It is true that crashes in unregister_mount_got_proxy_cb don't happen exclusively in mtp backend, but at least for Fedora, the number of gvfsd-mtp crashes increased really heavily with the first gvfs release after libmtp >= 1.1.12 bump...

So I am pretty sure that this relates with Bug 761278 which should lead to fix the unmount races in mtp backend, but it makes it probably worse than before...

See:
https://retrace.fedoraproject.org/faf/reports/1712080/

Comment 10 Philip Langdale 2018-01-26 04:42:37 UTC

So, the crash happens on an attempt to dereference backend->priv to get the object_path. The obvious guess is that the backend was already finalised before the callback was called. But I have never seen this crash and certainly can't reproduce it right now - which I'd need to do to understand what the overall state is and what happened when.
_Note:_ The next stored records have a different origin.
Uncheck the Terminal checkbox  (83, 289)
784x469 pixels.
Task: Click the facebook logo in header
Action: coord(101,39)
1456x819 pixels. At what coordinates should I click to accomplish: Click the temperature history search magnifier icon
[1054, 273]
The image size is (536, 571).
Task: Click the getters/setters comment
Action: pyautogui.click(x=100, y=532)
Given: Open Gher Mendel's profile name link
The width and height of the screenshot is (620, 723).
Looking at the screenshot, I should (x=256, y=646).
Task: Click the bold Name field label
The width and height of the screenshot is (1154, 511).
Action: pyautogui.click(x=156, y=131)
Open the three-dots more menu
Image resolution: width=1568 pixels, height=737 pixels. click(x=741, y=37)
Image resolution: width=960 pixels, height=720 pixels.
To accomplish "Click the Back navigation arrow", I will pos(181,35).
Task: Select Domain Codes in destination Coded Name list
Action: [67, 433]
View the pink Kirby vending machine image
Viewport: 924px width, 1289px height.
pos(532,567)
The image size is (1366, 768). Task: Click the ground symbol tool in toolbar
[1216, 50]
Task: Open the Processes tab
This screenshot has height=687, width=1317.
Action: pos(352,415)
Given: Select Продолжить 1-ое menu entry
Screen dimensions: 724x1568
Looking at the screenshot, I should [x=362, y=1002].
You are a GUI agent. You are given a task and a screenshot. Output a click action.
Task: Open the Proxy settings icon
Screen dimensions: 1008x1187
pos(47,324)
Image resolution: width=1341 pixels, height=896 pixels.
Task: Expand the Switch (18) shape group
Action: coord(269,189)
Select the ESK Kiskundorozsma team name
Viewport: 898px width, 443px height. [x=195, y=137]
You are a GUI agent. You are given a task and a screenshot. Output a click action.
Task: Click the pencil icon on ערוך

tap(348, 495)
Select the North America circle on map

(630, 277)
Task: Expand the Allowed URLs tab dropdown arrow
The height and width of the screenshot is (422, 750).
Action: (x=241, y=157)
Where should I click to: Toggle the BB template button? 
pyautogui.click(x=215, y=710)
Ondrej, can you trigger this?

Comment 11 Ondrej Holy 2018-02-05 14:45:36 UTC

I can't reproduce it also even if I try force-unmounting the backend in various ways, unplugging the cable randomly during different operations etc. :-(

Comment 12 Philip Langdale 2018-02-05 19:04:58 UTC

It might be device specific. We mostly don't know what devices are involved with these errors, and we both have a bunch of Nexus/Pixel devices.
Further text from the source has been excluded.